Sidang ini dipimpin, majelis hakim ketua, Ida Bagus Dwiyantara, S.H,M.Hum dengan anggota, Jult M Lumban Gaol, Ak dan Ansyori Syaefudin, S.H dibantu Panitera Pengganti Ande Benu, S.H.
Pembacaan pledoi dibacakan oleh Yanti Siubelan, S.H dan John Rihi, S.H secara bergantian.

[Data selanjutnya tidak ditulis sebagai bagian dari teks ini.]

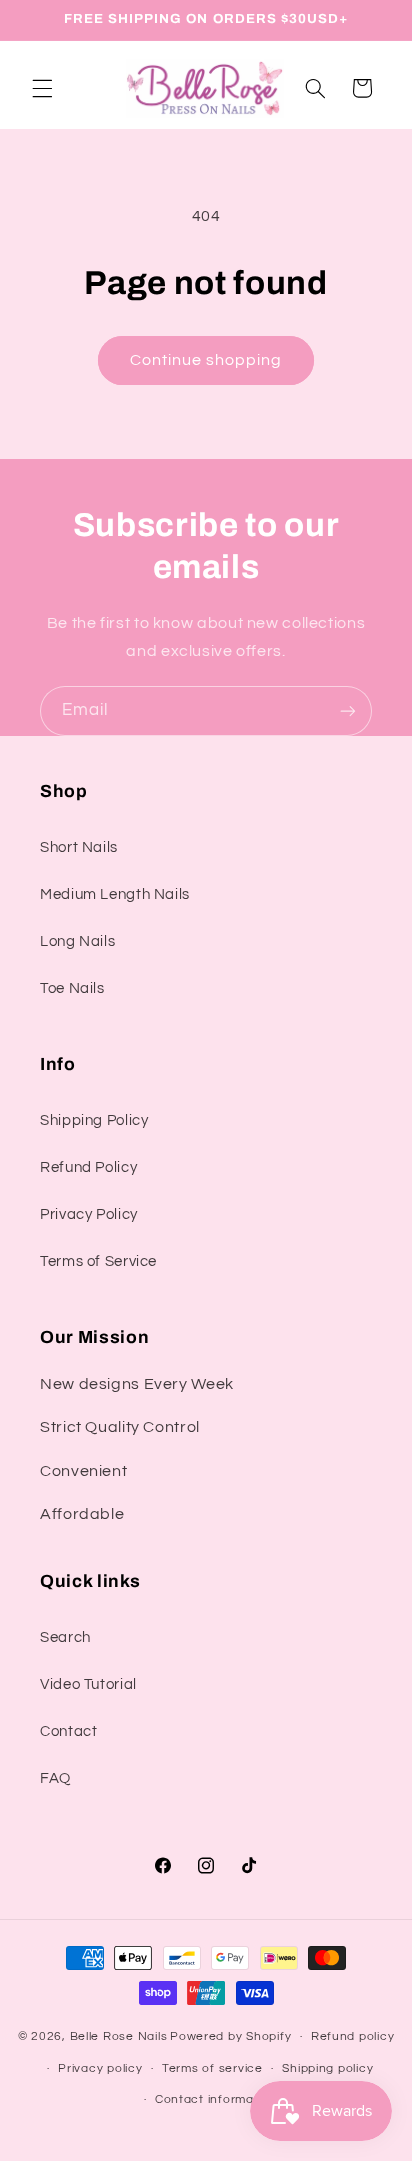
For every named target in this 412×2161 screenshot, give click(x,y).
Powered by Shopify (230, 2036)
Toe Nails (72, 988)
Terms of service (212, 2068)
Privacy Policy (89, 1214)
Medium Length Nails (115, 894)
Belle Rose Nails (119, 2036)
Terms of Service (98, 1261)
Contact (68, 1731)
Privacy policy (100, 2068)
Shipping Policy (94, 1120)
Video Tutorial (88, 1684)
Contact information (216, 2099)
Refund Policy (88, 1167)
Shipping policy (327, 2068)
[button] (42, 88)
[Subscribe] (348, 710)
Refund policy (353, 2036)
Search (65, 1637)
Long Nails (77, 941)
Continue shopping (206, 360)
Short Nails (79, 847)
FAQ (55, 1778)
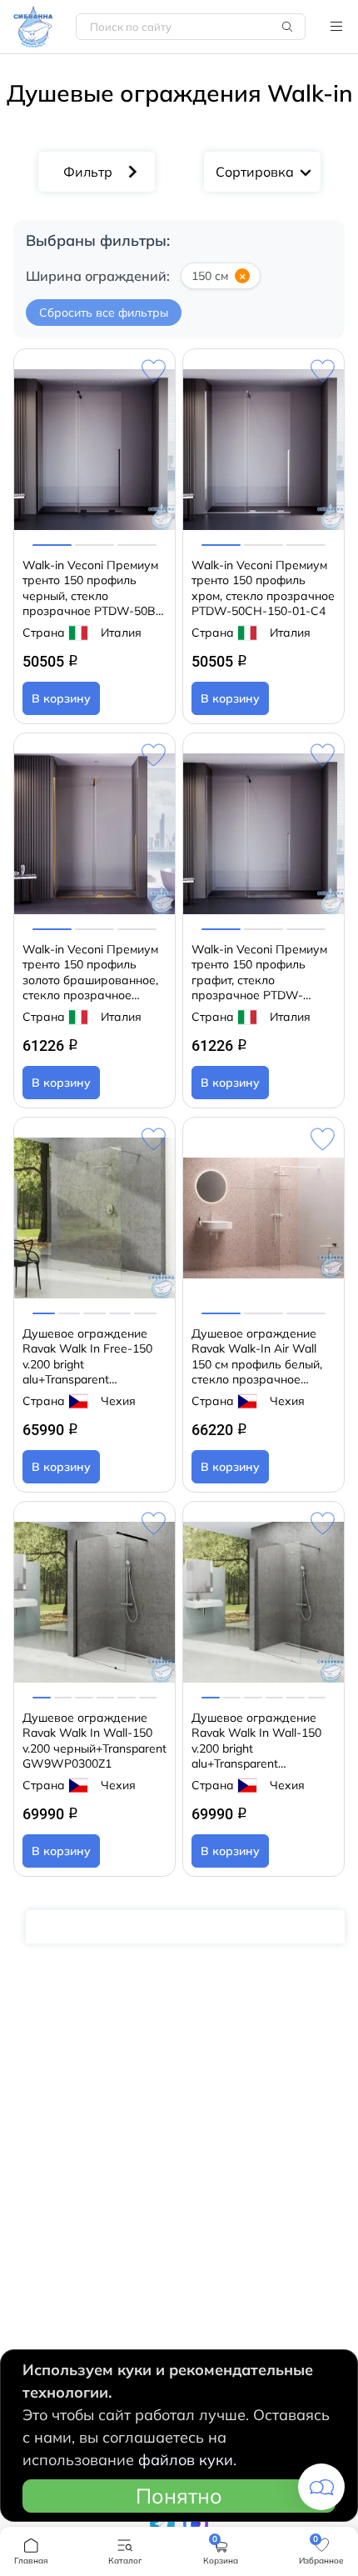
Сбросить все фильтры (103, 312)
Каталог (336, 26)
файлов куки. (187, 2459)
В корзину (61, 698)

Hadir JPU Kejati NTT, Kundrat Mantolas,S.H.
Menurut PH Ronny Anggrek, dalam dakwaan JPU menyebutkan bahwa pekerjaan MBR di Desa Wolimbang ,Kecamatan Kabola, Kabupaten Alor dengan nilai kontrak Rp 2,1 miliar dan pada akhir masa kontrak, terdakwa tidak selesaikan rumah.
Bahkan ada juga penyetoran ke kas negara Rp 1 Miliar lebih
"Dalil JPU diatas, kami selaku PH terdakwa membantah keras," kata Yanti Siubelan.
Menurut PH, terdakwa adalah orang yang bukan mengerjakan atau mengendalikan proyek itu, tetapi dikerjakan oleh saksi Enny Anggrek.
"Ronny Anggrek hanya sebatas proses adminitrasi, penandatanganan kontrak dan juga soal pencairan uang muka sebesar Rp 998.320.000," kata Yanti.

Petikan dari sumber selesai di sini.